Natal 1945. Natal 2020









Memang keras dan keji hukum hutan jati. Saya keluarkan buku notes kecil yang selalu saya bawa, sebuah hadiah dari ayah, ketika masuk tentara, dan mengolak-alik halaman-halaman yang bertepi kelabu-abu dan kotoran, mencari tanggal hari kala itu. Selasa..Rabu..Desember.. nanti dulu, kemarin dulu ketika..iya..lalu 22, 23..ya sekarang mestinya 24 Desember 1945, tahun yang ramai ini. Heh, mengapa 25 Desember dicetak merah??

(Natal 1945)

Saaya membaca Natal 1945 dalam “Rumah Bambu”, buku kumpulan cerita pendek karya salah satu penceriata favorit saya, Romo YB Mangunwijaya. Pertama kali diterbitkan tahun 2000 oleh Kepustakaan Populer Gramedia, buku itu merupakan kumpulan cerpen pertama dan terakhir Romo Mangun. Saya memiliki cetakan keempat yang terbit tahun 2003 saat masih kuliah di Solo. Selanjutnya, Rumah Bambu menjadi salah satu buku yang ikut kemanapun saya berpindah tempat tinggal.

Natal 1945 dalam cerita Romo Mangun berwarna suram, bahkan gelap. Hanya beberapa bulan setelah proklamasi kemerdekaan, situasi masih genting dan kacau. Masih banyak perang dengan tentara NICA sebagai bukti jika Belanda belum mengakui kemerdekaan republik Indonesia. Ironisnya, di sisi lain, juga terjadi kontak senjata antar sesama anak negeri. Romo Mangun mengungkapkannya dalam sepotong dialog “.....memang susah kalau sudah sampai bangsa membunuh bangsanya sendiri...” (Situasi yang masih relevan hingga kini?)
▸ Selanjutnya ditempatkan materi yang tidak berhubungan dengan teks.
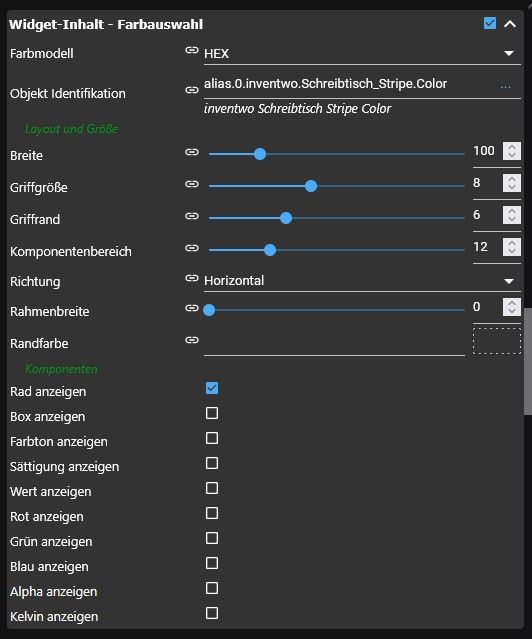This screenshot has width=532, height=639.
Task: Collapse the Widget-Inhalt - Farbauswahl section
Action: click(x=510, y=24)
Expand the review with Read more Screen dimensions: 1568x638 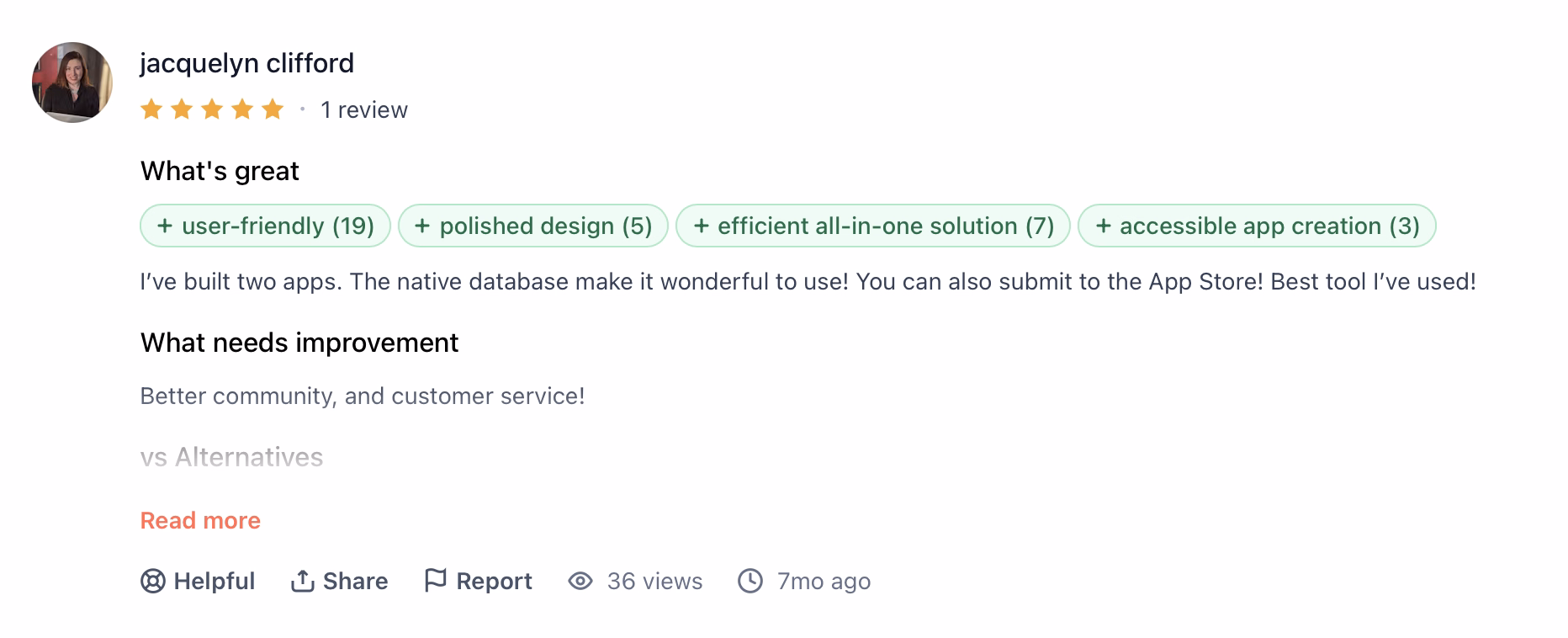pyautogui.click(x=200, y=521)
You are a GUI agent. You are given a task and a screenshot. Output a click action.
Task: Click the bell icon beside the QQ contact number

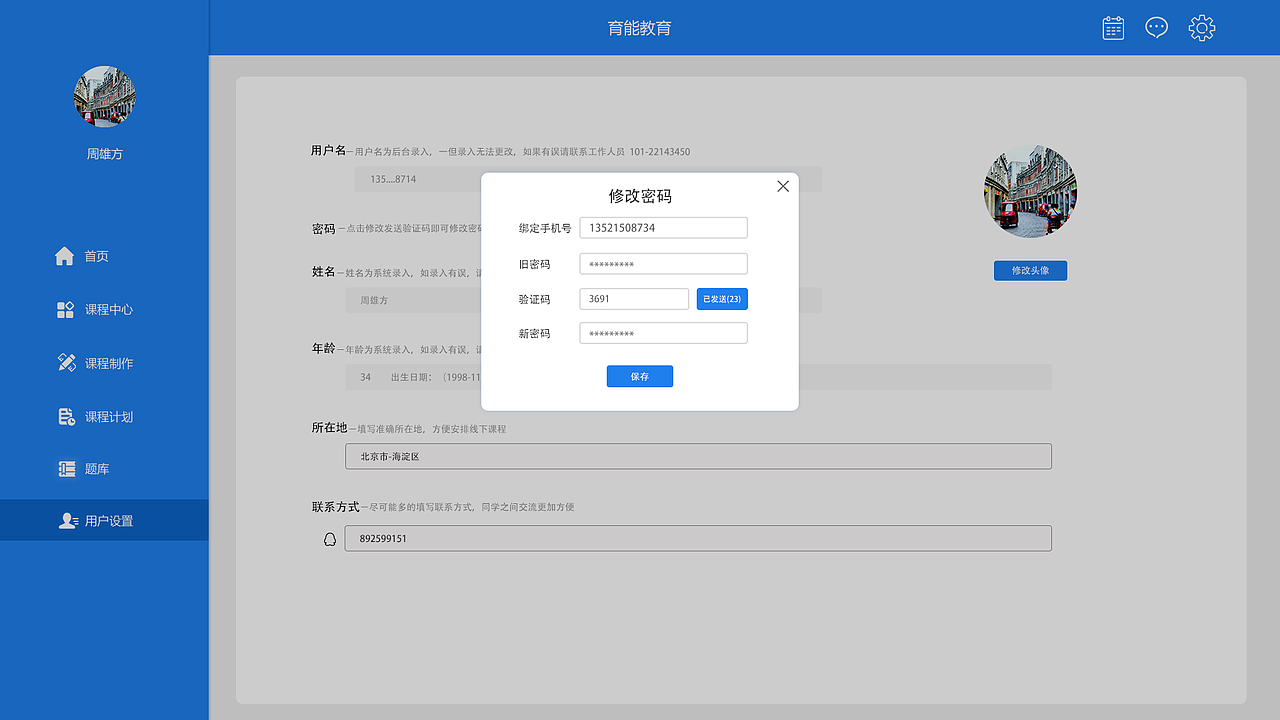330,538
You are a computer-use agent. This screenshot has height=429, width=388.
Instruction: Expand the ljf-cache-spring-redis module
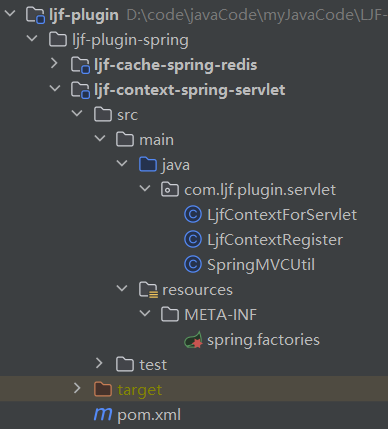[x=54, y=63]
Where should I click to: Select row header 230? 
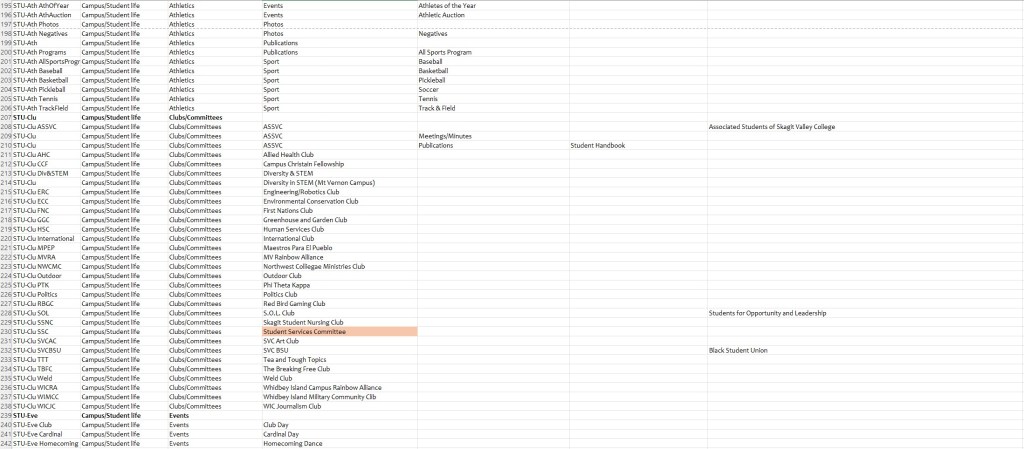[6, 332]
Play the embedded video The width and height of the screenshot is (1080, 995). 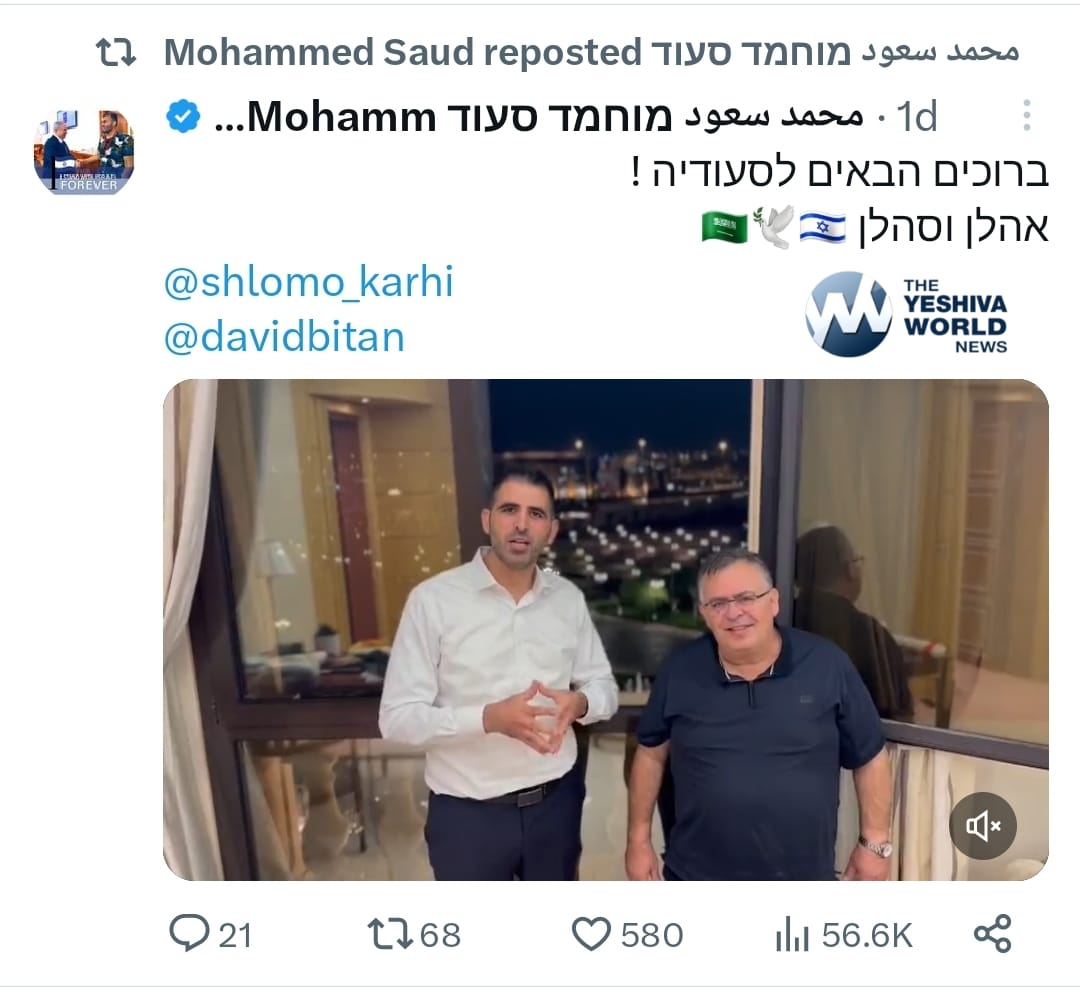point(605,629)
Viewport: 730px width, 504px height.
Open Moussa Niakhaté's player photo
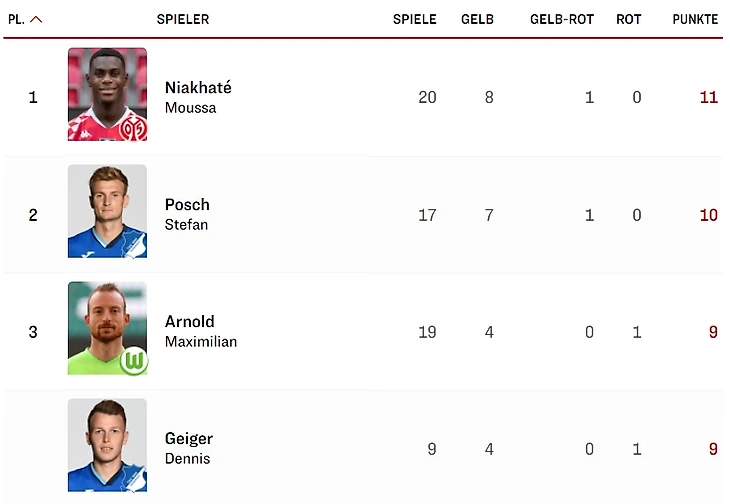[x=107, y=94]
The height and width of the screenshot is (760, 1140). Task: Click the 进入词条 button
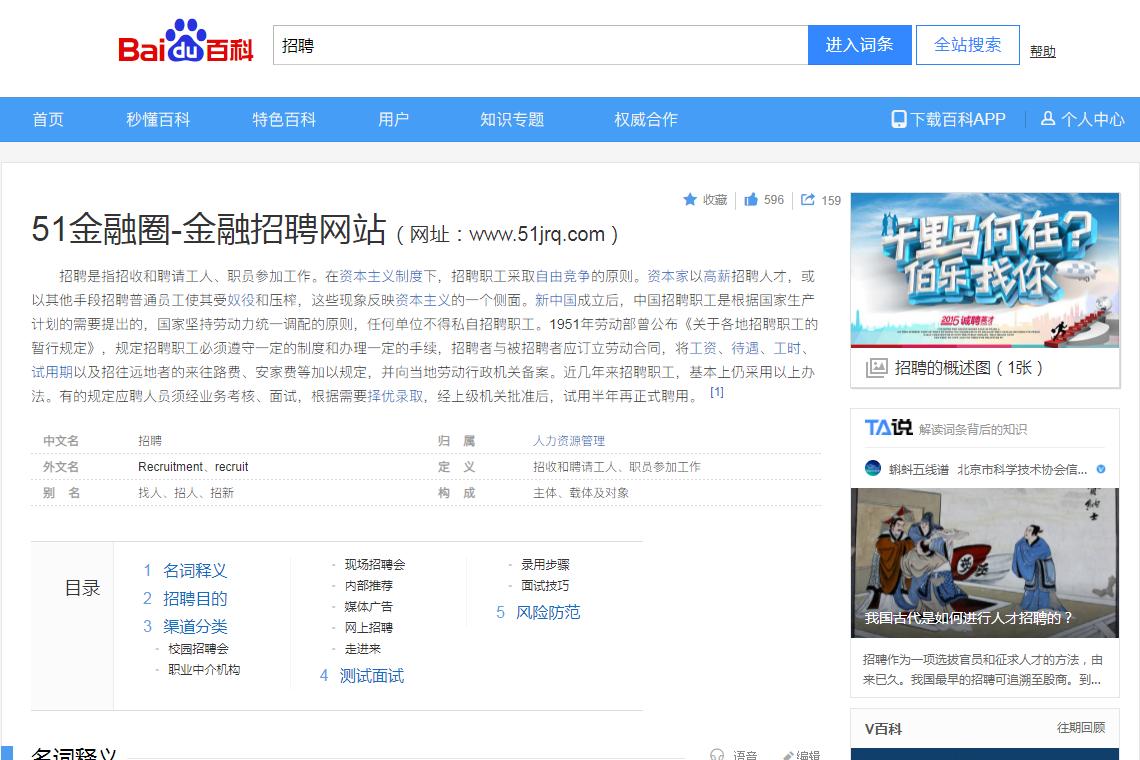859,45
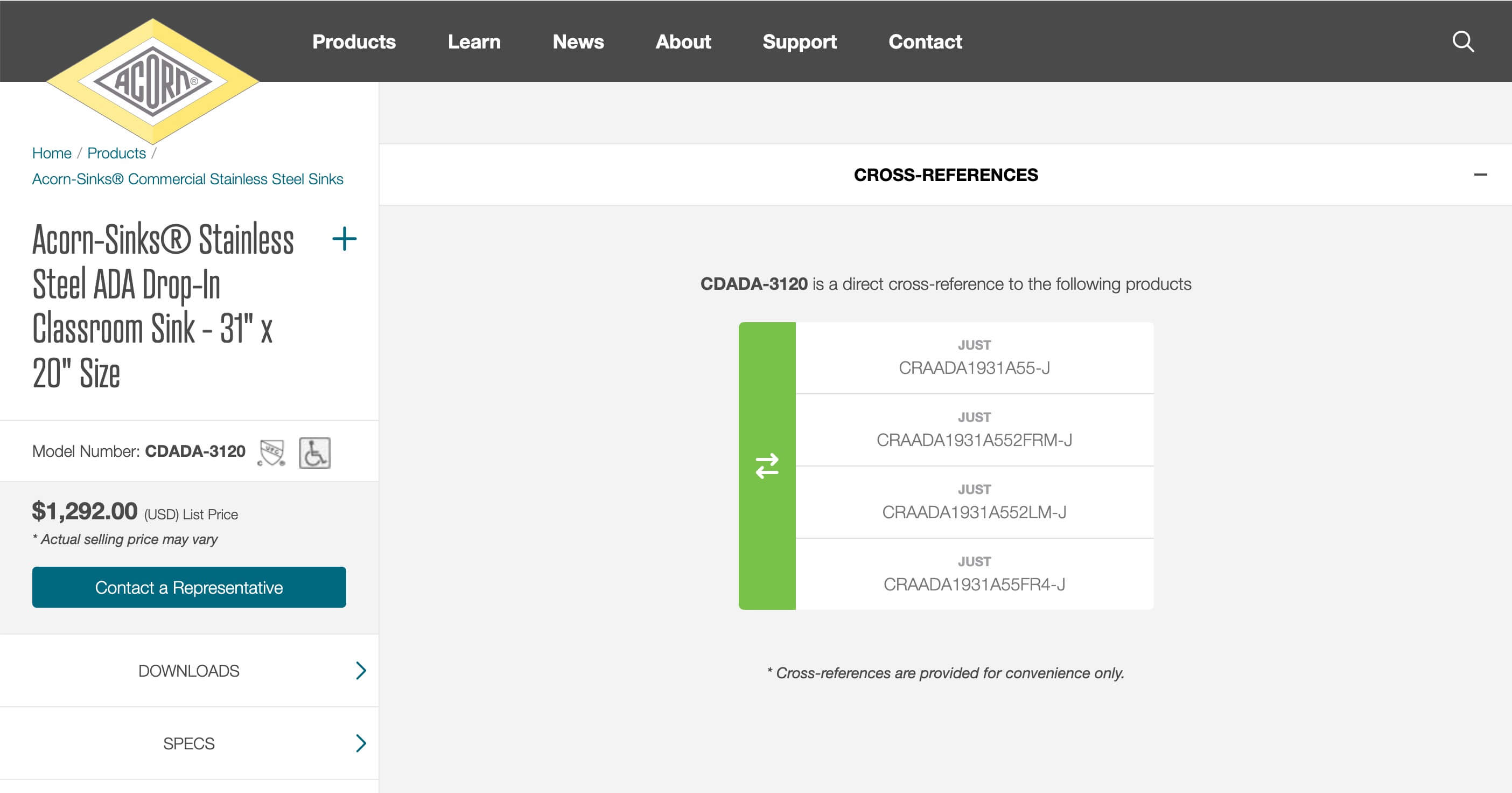
Task: Expand the Specs section chevron
Action: (x=360, y=743)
Thalib, si aku dalam cerita, adalah prajurit muda berusia belasan. Cukup terpelajar pada masa itu, yakni sekolah setingkat SMP. Bersama beberapa temannya, ia terdampar di Mranggen, salah satu markas prajurit yang tak ada sedikit pun kenyamanan. “...daerah jijik berlumpur, di tengah-tengah rawa-rawa yang berdesing nyamuknya berjuta-juta itu dan yang menggigit gatal kulit kami kotor berbau ini....makan dari dapur umum dengan nasinya yang dibungkus daun jati (daun pisang saja mereka di sini tak punya)..sudah berminggu-minggu lauk-pauknya hanya tempe busuk saja...” (hal 176)

Semua serba busuk di sini. Semua bejat. (hal 181)

Situasi karut-marut dan menjemukan membuat Thalib hampir lupa tanggal. Bahkan sesudah ingat pun, toh tak ada “kabar gembira.” Sebaliknya, justru datang perintah bangsat dari komandan yang tak boleh dibantah.

Di malam Natal, Thalib dan beberapa prajurit lain harus mengantar jenazah seorang prajurit ke Kedungjati. Mereka pergi menggunakan truk busuk, melewati jalan buruk, dengan membawa jenazah yang sudah berumur tiga hari. Sungguh suatu horor tersendiri.

Satu-satunya penghiburan hanyalah Nani. Gadis cantik sekolah menengah tinggi (setingkat SMU) yang terpisah dari keluarganya gara-gara huru-hara. Nani yang terbelit kesedihan tetapi rajin membantu di dapur umum. Malam itu, untuk suatu keperluan, Nani ikut ke Kedungjati dan duduk di bagian kursi depan.

Thalib, walaupun ingin dekat Nani, tapi memaksa diri di belakang atas nama keberanian lelaki. Hampir semalaman ia harus menekan rasa takut karena berdekatan dengan jenazah. Upaya keras yang ternyata hanya dibalas candaan bernada ejekan dari Nani, sehingga Thalib kelepasan bicara. Kata-kata tajam dan menusuk pada Nani tak tertahan keluar dari mulut Thalib. Kata-kata yang kemudian dia sesali.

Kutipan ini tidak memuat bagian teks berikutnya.